眠いのに、忙しいからと我慢して仕事をしていると、考えがまとまらなかったり、アイデアに詰まったり、あるいはミスをしたりして、結局時間がかかってしまう……そういう経験は誰にでもあるでしょう。働く人が昼間に眠気を催す主な原因は、夜の眠りが質・量とも十分ではなく、身体や脳の疲れがとれていないことにあります。そもそも日本人の多くは睡眠不足。経済協力開発機構(OECD)が2014年3月に公表した調査結果によると、日本人の平均睡眠時間は7時間43分(土日含む)で、全26ヵ国平均の8時間19分より30分以上少なく、韓国に次いで2番目に短いことがわかっています。

こうした中、注目を集めているのが“昼寝”のリフレッシュ効果です。厚生労働省が11年ぶりに改定した「健康づくりのための睡眠指針2014」でも、勤労世代は必要な睡眠時間を確保しにくいとしていて、午後の早い時間に30分以内の昼寝をすると作業能率の改善に効果的だと勧めています。

職場でも昼寝を活用する動きが広がり、「昼寝制度」を導入する企業が増えてきました。さいたま市のリフォーム会社「OKUTA」では2年前から、社員が就業中に昼寝をする権利を認める「パワー・ナップ制度」を実施しています。パワー・ナップ(power-nap)とは15~30分程度のごく短い仮眠のこと。米国発祥の睡眠法で、時間あたりの睡眠の効用を最大化する効果があるといわれています。同制度では昼寝を申告する必要はなく、眠気を感じた社員は自席や休憩室などで、15~20分程度のパワー・ナップをとることができます。パワー・ナップ中は電話を取りつがないなどの社員同士の配慮も徹底され、仮眠をとりやすい環境づくりが進められています。

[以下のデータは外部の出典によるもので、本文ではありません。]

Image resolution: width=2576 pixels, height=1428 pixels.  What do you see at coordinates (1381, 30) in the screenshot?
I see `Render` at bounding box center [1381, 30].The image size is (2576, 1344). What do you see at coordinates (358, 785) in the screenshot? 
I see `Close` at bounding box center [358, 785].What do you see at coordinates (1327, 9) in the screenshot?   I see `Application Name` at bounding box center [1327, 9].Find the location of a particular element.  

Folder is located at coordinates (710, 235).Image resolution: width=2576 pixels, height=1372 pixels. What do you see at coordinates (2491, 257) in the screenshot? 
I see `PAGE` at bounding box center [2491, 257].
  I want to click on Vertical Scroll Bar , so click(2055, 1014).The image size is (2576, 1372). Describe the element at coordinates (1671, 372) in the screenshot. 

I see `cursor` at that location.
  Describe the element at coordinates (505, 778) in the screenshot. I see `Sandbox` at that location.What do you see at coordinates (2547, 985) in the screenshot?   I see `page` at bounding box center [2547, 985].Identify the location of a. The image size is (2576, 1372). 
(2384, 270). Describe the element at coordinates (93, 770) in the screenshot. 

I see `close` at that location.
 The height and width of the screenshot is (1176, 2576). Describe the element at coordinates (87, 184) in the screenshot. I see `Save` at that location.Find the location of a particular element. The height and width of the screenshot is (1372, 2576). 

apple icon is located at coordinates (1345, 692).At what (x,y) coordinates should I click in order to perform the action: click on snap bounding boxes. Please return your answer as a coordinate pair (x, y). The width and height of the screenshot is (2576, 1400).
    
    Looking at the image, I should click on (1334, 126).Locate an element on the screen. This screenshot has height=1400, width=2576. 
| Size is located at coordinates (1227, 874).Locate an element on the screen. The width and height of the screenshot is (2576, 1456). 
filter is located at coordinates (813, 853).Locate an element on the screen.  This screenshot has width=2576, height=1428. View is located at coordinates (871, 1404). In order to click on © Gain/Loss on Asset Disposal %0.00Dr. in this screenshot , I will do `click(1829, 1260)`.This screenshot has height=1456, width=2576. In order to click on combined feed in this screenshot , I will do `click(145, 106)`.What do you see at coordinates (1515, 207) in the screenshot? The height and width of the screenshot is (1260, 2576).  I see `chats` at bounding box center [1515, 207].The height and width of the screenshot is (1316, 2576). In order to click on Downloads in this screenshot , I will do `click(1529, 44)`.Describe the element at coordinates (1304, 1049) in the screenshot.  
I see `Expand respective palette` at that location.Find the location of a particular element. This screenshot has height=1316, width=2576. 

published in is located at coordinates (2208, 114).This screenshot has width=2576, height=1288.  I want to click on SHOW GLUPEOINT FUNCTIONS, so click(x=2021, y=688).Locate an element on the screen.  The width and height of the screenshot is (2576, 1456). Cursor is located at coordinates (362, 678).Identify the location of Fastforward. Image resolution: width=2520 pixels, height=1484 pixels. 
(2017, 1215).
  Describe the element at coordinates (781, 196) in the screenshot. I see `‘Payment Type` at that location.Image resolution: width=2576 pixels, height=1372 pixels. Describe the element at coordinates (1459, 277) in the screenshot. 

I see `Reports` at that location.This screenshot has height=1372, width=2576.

長時間集中してコンピューターに向かうことが多いIT業界も昼寝の活用に前向きです。午後1~4時を全社員の昼休憩“シエスタ”にあてているのは、大阪市のインターネットコンサルティング会社「ヒューゴ」。スペインなどの企業を参考にして、7年前に制度を導入しました。シエスタ中は業務をすべて中断し、30分ほどの仮眠をとるよう推奨しています。「GMOインターネットグループ」や「はてな」も昼寝制度を採用。前者はオフィス内に“おひるねスペース GMO Siesta”という昼寝専用スペースを、後者も昼寝用の畳スペースを設けています。

ただし、せっかく昼寝制度を導入しても、“正しく”眠らないと効果は得られません。職場での昼寝のポイントは二つ、眠る時間帯と眠る時間の長さです。15時(午後3時)までに、15分程度の昼寝をするのが理想的とされています。それ以上長く寝ると眠りが深くなり、起きた時にかえってつらくなることもあるからです。また午後3時以降に仮眠をとるのも、夜の眠りの質に差し障り、逆効果だといわれています。